Não é simplesmente sobre mandar ou não seu filho para a escola, é sobre ser sociedade
Dilemas da volta às aulas
O retorno das aulas presenciais se aproxima em São Paulo e em outros estados do país. Por aqui, as atividades do tipo poderão ser retomadas a partir de 8 de setembro, mas ainda é necessário que haja confirmação.
Mudanças nas regras de ocupação de leitos das UTIs (Unidades de Terapia Intensiva) podem, no entanto, fazer com que essa retomada ocorra de fato, mesmo sob protesto de professores e o medo que toma conta de muitos pais.
A pressão da rede particular de ensino é grande. E os governadores têm cedido.
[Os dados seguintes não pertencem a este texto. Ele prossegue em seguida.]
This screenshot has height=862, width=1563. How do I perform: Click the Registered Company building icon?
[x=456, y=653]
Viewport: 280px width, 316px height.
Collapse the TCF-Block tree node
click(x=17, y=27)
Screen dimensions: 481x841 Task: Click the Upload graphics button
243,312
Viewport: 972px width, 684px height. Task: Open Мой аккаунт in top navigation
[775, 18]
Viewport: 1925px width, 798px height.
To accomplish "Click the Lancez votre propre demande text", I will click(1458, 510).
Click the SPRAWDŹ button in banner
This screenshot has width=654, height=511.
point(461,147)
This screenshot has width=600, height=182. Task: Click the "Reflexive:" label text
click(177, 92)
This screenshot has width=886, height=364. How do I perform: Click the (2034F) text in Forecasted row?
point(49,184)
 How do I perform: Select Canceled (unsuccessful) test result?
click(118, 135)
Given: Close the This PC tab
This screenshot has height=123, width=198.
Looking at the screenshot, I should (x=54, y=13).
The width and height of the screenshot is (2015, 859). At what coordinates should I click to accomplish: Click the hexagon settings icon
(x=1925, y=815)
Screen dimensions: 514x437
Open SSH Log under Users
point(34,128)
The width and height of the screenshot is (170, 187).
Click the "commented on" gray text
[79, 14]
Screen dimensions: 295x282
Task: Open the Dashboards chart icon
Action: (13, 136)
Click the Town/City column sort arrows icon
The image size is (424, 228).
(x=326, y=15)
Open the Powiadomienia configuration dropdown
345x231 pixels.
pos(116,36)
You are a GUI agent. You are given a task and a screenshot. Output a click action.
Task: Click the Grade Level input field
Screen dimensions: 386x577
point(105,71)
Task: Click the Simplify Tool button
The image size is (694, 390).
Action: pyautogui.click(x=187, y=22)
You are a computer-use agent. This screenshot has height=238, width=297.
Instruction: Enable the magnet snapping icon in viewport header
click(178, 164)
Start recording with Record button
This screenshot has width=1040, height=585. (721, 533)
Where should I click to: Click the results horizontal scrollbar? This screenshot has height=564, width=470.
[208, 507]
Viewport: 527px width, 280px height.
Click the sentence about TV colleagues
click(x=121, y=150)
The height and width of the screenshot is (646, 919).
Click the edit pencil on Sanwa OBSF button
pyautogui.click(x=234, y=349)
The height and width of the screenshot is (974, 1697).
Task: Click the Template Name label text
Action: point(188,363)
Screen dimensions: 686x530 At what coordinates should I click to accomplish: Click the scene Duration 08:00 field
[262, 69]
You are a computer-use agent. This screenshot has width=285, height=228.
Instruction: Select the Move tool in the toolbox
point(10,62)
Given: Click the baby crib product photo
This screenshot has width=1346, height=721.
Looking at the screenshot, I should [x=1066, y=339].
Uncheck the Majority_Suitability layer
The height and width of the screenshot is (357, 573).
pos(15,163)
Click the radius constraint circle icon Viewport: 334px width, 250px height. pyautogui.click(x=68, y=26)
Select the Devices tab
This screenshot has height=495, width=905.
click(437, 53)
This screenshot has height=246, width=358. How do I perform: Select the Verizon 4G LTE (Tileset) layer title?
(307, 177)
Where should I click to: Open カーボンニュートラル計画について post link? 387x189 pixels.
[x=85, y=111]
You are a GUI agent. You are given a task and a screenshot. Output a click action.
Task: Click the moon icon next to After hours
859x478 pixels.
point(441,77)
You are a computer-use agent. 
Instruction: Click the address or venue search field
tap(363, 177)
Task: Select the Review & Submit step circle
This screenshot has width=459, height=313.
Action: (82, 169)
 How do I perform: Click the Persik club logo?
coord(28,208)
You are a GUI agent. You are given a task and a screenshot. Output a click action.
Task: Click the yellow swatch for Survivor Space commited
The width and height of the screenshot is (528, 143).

Em São Paulo, por exemplo, o sindicato da categoria chegou a afirmar que está preparado para o retorno em agosto e discordou da decisão do governador João Doria (PSDB) de só reabrir as escolas em setembro.
Acredito que temos sempre que respeitar regionalidades e há estados que estão, sim, à nossa frente no combate ao coronavírus, com a diminuição de mortos e contaminados. Isso ocorre, principalmente, em locais que decretaram o lockdown, o que não ocorreu em São Paulo.
No entanto, há grandes temores de que a segunda onda de contaminação, que parece já ter chegado, seja ainda pior do que a primeira. E os números mostram que caminhamos para este triste resultado.
O Brasil ocupa a segunda pior posição no ranking mundial de coronavírus, com mais de 2 milhões de infectados e acima de 80 mil mortos. Perdemos apenas para os Estado Unidos. Estamos testando vacina e o lote comprado pelo governo federal chegará em dezembro.
Certamente não será um lote destinado às crianças. Profissionais da saúde, que atuam na linha de frente e representam 10% dos mortos por Covid-19, deverão ser os primeiros imunizados.
O que tenho ouvido de muitas mães é que, se as escolas reabrirem, não vão enviar os seus filhos. Dirigentes educacionais têm, inclusive, dado esta orientação.
Sei também que há famílias que não aguentam mais a rotina imposta pela pandemia, com as crianças em aulas online por tanto tempo. E há ainda os pais que já voltaram para suas atividades e se veem perdidos, sem saber o que fazer com os filhos.
Hoje, a escola é uma das principais redes de apoio das famílias. É o local em que se pode deixar o filho sendo cuidado por profissionais preparados para lidar com cada fase da infância ou da adolescência.
Mas as questões relacionadas a reabrir as escola não se limitam apenas a ter um local onde deixar a criança no horário em que o pai e mãe trabalham; elas são muito mais profundas. Não se trata de eu levar minhas filhas ou ficar com elas. Trata-se de como estamos funcionando no que diz respeito a sermos sociedade.
Obviamente que não arriscarei a vida e a saúde de minhas meninas. Perdi muito, perdi demais, perdi tanto. Perdi a liberdade, perdi o controle exato sobre minha rotina, tive que deixar parte de sonhos e projetos de lado. Perdi feriados, perdi renda e não quero perder mais. Assim como muitos em todo o mundo.
Posso, e já estou me restabelecendo de tantas perdas, mas jamais quero perder uma de minhas filhas ou comprometer a saúde delas. No entanto, acredito que essa discussão não é sobre mim e minhas meninas, sobre os filhos de minhas amigas e de minhas vizinhas. A discussão é sobre proteção às crianças, respeito aos professores e demais cidadãos que podem até morrer caso sejam contaminados pelo vírus.
Eu costumo brincar que, nas escolas de elite, onde as mensalidades têm valores exorbitantes, o ar que os estudantes de famílias abastadas vão respirar será até diferente do ar que se respira em outros locais, foi importado e sanitizado. Enquanto que, em milhares de unidades dos rincões do nosso país, não haverá máscaras, sabão e álcool em gel suficientes.
Muitas crianças, além de lidar com a nova rotina, na qual dar um abraço em um amiguinho pode ser um gesto fatal, vão ter que lidar com perdas. Serão professores, coordenadores, diretores e proprietários de escolas que poderão morrer vítimas da doença.
Perdas desnecessárias, perdas que podemos evitar. Não pretendo enviar as minhas filhas apenas quando houver vacina. Quero somente que a pandemia esteja sob controle, o que, aparentemente, não ocorrerá até setembro.
Enfim, são dilemas da volta às aulas que compartilho e pelos quais nunca imaginei que passaria. Que saudades tenho de quando a minha única preocupação era o preço do material escolar!